Tuesday, 7 May 2013

It's an nHCoV, its an EMC...no...its MERS?

It was an unusual move that apparently required "a great deal of effort to find a name that all parties involved could agree on". Avian Flu Diary reports on a ScienceInsider article noting that the Coronavirus Study Group will propose an entirely new name for the latest human coronavirus type that seems to cause respiratory disease in humans and belongs to a new coronavirus species. 

Usually the International Committee on Taxonomy of Viruses (ICTV) doesn't fiddle around with naming below the level of species and the new human coronavirus type seems to be part of a group of viruses (including bat coronaviruses) that together will likely form a novel species. Do the bat viruses also cause respiratory syndrome in humans...or other animals?

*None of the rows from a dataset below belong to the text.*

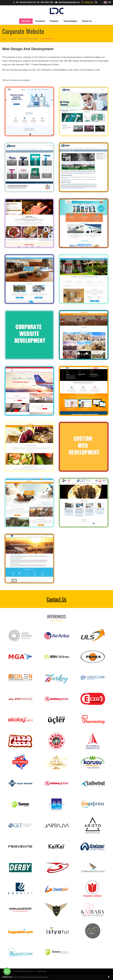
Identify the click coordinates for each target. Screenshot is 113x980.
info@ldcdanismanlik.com (67, 2)
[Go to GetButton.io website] (7, 977)
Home (4, 38)
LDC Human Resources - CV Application (30, 971)
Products (40, 21)
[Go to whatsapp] (7, 971)
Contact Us (87, 2)
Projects (54, 21)
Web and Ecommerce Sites (28, 38)
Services (26, 21)
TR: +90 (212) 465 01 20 (24, 2)
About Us (87, 21)
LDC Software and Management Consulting (32, 977)
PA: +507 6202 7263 (45, 2)
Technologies (70, 21)
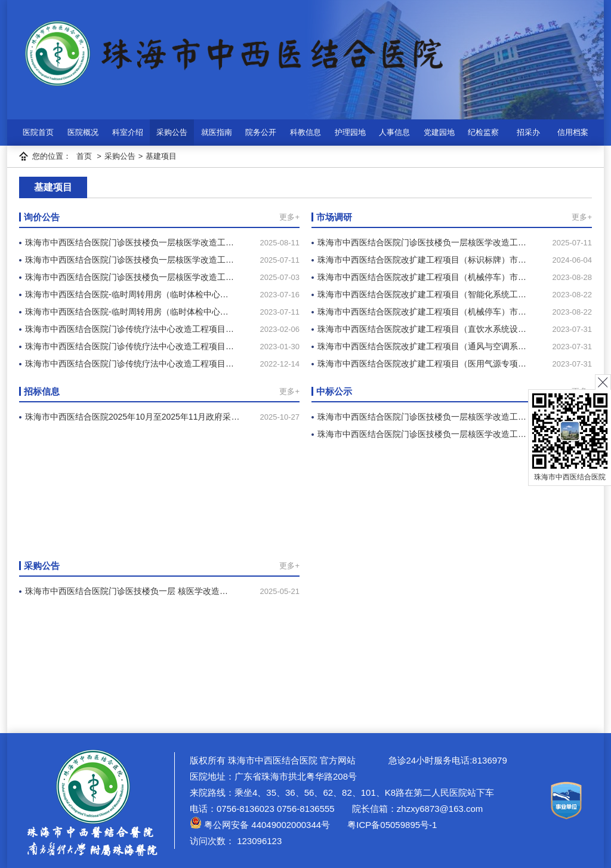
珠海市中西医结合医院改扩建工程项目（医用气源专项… (422, 364)
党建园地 (439, 132)
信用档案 (573, 132)
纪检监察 (483, 132)
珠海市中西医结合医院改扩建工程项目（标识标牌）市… (422, 260)
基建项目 (161, 156)
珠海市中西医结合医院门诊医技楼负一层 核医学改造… (126, 591)
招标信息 (42, 391)
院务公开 (261, 132)
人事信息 (394, 132)
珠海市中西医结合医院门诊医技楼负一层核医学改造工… (129, 242)
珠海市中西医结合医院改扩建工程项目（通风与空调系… (422, 346)
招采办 (528, 132)
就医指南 (217, 132)
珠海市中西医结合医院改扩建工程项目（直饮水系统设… (422, 329)
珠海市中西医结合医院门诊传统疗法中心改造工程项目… (129, 329)
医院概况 (83, 132)
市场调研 (334, 217)
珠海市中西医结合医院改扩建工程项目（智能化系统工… (422, 294)
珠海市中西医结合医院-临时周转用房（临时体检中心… (126, 294)
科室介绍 (128, 132)
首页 (84, 156)
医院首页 (38, 132)
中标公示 (334, 391)
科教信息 (306, 132)
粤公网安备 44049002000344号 (260, 824)
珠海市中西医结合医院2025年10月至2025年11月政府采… (132, 417)
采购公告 (172, 132)
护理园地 (350, 132)
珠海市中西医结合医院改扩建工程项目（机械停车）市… (422, 277)
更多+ (289, 217)
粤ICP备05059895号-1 (391, 824)
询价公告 (42, 217)
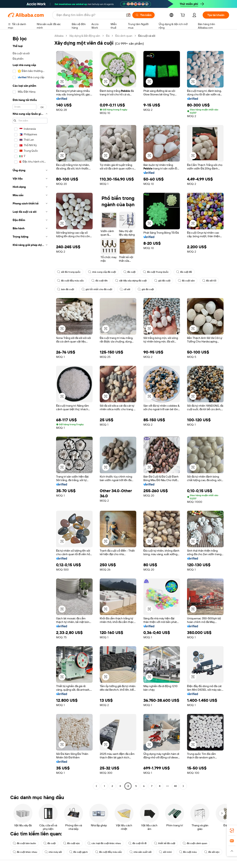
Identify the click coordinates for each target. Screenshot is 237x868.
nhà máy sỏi (53, 852)
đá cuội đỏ (184, 272)
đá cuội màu (188, 852)
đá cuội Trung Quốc (156, 272)
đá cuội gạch (79, 852)
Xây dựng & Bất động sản (85, 36)
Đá (108, 36)
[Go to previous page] (96, 786)
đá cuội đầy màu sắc (70, 281)
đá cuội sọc (71, 843)
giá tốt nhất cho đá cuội (97, 289)
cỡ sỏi (125, 289)
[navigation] (30, 411)
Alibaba (59, 36)
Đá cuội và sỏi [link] (147, 36)
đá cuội (129, 272)
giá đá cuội (162, 281)
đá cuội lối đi (137, 843)
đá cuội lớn (99, 281)
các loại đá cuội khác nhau (104, 843)
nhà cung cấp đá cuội (102, 272)
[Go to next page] (183, 786)
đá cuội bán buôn (24, 843)
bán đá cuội (65, 289)
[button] (128, 15)
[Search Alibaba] (90, 15)
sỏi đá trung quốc (69, 272)
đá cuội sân (186, 281)
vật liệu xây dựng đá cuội (131, 281)
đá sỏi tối (209, 281)
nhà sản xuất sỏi (140, 852)
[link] (232, 830)
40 (175, 786)
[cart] (183, 16)
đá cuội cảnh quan (195, 843)
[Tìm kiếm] (144, 15)
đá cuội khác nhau (25, 852)
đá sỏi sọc (212, 852)
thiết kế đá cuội (165, 843)
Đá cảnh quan (124, 36)
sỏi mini (165, 852)
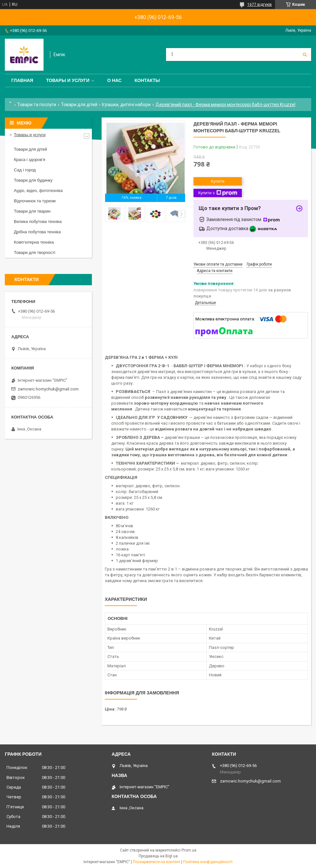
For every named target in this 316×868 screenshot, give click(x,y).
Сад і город (25, 170)
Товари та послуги (37, 104)
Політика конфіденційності (208, 862)
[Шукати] (305, 55)
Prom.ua (189, 850)
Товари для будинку (33, 180)
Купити (218, 181)
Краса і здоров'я (29, 159)
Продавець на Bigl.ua (158, 856)
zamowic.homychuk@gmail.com (48, 389)
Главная (22, 80)
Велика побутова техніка (38, 221)
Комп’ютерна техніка (34, 242)
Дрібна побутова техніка (37, 232)
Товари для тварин (32, 211)
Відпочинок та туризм (35, 201)
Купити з (218, 193)
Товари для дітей (79, 104)
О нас (114, 80)
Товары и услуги (68, 80)
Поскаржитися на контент (156, 862)
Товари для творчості (34, 252)
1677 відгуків (259, 4)
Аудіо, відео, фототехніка (38, 190)
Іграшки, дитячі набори (126, 104)
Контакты (147, 80)
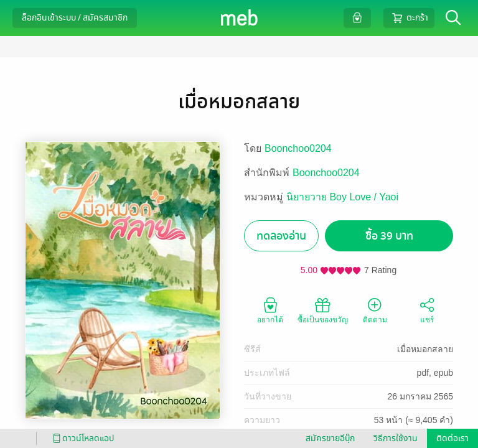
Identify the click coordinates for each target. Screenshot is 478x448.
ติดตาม (375, 310)
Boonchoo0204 (298, 148)
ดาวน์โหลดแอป (82, 438)
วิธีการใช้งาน (395, 438)
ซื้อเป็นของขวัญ (322, 310)
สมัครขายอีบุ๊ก (330, 438)
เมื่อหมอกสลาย (425, 349)
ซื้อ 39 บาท (389, 236)
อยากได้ (270, 310)
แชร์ (427, 310)
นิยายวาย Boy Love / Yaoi (342, 197)
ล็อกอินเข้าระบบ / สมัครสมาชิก (75, 17)
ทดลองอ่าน (281, 236)
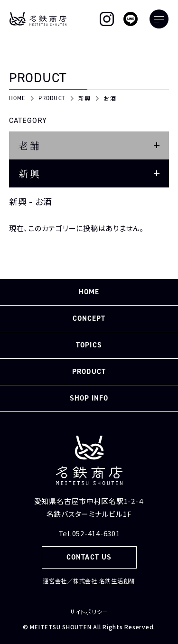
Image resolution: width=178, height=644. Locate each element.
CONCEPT (89, 318)
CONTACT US (89, 557)
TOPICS (89, 345)
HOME (89, 292)
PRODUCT (89, 372)
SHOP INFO (89, 398)
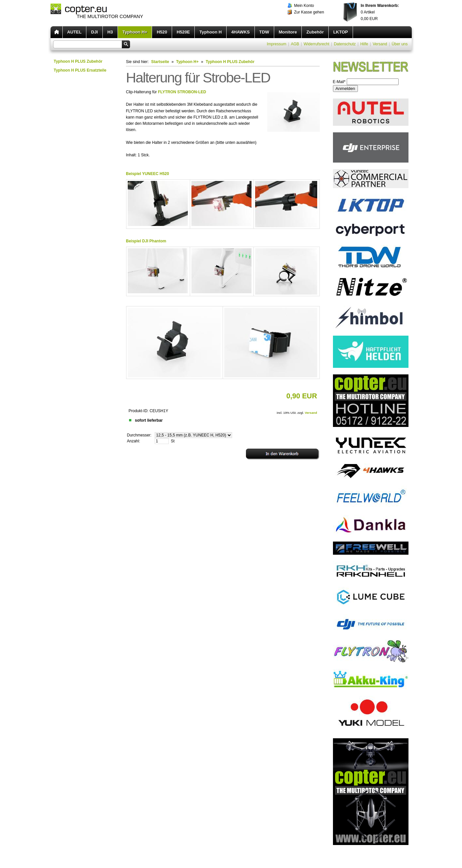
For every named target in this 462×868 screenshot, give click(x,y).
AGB (295, 44)
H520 (162, 32)
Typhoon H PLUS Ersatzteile (80, 70)
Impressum (277, 44)
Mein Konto (304, 5)
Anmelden (345, 88)
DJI (94, 32)
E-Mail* (339, 82)
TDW (264, 32)
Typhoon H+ (135, 32)
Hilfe (364, 44)
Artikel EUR (380, 12)
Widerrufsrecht (316, 44)
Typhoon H (210, 32)
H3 (110, 32)
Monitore (288, 32)
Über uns (400, 44)
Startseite (160, 62)
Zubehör (315, 32)
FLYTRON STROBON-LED (182, 92)
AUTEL (74, 32)
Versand (380, 44)
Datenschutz (345, 44)
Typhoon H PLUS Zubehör (78, 61)
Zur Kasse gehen (309, 12)
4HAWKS (240, 32)
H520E (183, 32)
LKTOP (340, 32)
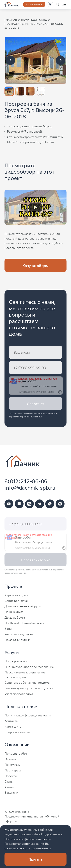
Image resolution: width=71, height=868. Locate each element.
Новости (10, 776)
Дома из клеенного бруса (22, 606)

There is likely to be some (more) confusion caused by this name change, and it is very possible that the press will not strictly adhere to the new name any more than the old one (an argument that supports either side of the debate).

So far the virus has been called novel coronavirus (NCOV-a name that never should have stuck-what do we call the next one....more novel CoV?) and in the scientific, peer-reviewed literature, HCoV-EMC after the laboratory that characterized the virus (Erasmus Medical Center). Still, its only about 8 months since we learned of the first case subsequently attributed to this virus in Sept 2012 (the patient presented in June 2012). How big could the body of literature be on EMC at this point? Apparently its 23 papers strong according to PubMED.


The new name for the disease and the virus group will change to MERS-CoV (Middle East respiratory syndrome). It will next go before the ICTV for ratification.